Walter Shandy had very particular views about the names you give your children. He said “he would lose all kind of patience whenever he saw people, especially of condition, who should have known better, — as careless and as indifferent about the name they imposed upon their child” (45). In the footnote, Tristram is stated as “Walter Shandy has an aversion to the name, which derives from the French ‘triste’ or ‘sad’, and implies ‘son of sorrow’” (547). From the footnote we now understand the meaning of Tristram and the tragedy of being given a name by someone who absolutely abhors it.

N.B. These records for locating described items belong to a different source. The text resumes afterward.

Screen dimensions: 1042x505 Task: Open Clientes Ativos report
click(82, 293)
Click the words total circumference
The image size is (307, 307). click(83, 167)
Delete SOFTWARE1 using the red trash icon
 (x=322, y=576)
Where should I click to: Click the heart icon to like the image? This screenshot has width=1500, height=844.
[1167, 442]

It was as if Walter had an obsession with the name since he would often think about it and dispute it with others. Walter had a very strong opinion of anyone with the name Tristram and even said “he had the lowest and most contemptible opinion of it of any thing in the world,—thinking it could possibly produce nothing in rerum natura, but what was extremely mean and pitiful” (46). Walter strongly believed that a man could not possibly do anything positive or worthwhile with his life if his name was Tristram. Walter focused so much on his aversion of the name that two years before Tristram was born he decided to write his opinions of it in a dissertation.

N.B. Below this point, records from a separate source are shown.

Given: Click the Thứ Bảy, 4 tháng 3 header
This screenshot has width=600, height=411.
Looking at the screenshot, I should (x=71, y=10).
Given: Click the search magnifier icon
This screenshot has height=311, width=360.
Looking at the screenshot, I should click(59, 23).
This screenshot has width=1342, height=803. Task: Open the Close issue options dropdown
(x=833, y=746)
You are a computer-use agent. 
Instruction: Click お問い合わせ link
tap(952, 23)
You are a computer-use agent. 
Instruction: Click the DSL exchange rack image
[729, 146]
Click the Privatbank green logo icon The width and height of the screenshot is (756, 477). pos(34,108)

Focusing solely on the passage (and not the film), we don’t quite get why Walter named his son Tristram especially since he’s gone to great lengths to show his disapproval. What we do see is how it supports Tristrams claims that if it weren’t for his parents and their actions, even before he was born, he would have turned out much differently. Everything that has gone wrong and will go wrong in his life is all due to his parent’s mistakes even before his conception. I believe Walter feels as if he’s been jinxed in having a son named Tristram because of the way Tristram was conceived. We know from the first page that Tristram’s conception was interrupted by his mother Elizabeth asking Walter if he’d wind the clock. Walter expresses how he has suffered everyday during Tristram’s childhood when he says “ten times in a day suffering sorrow;-ten times in a day calling the child of his prayers TRISTRAM!—Melancholy dissyllable of a sound! which, to his ears, was unison to Nicompoop” (47). Understanding the meaning of Tristram is understanding the man and his family. Even after knowing Walter’s views on the name, we understand the irony and how Tristram was destined to fail from the moment he was born.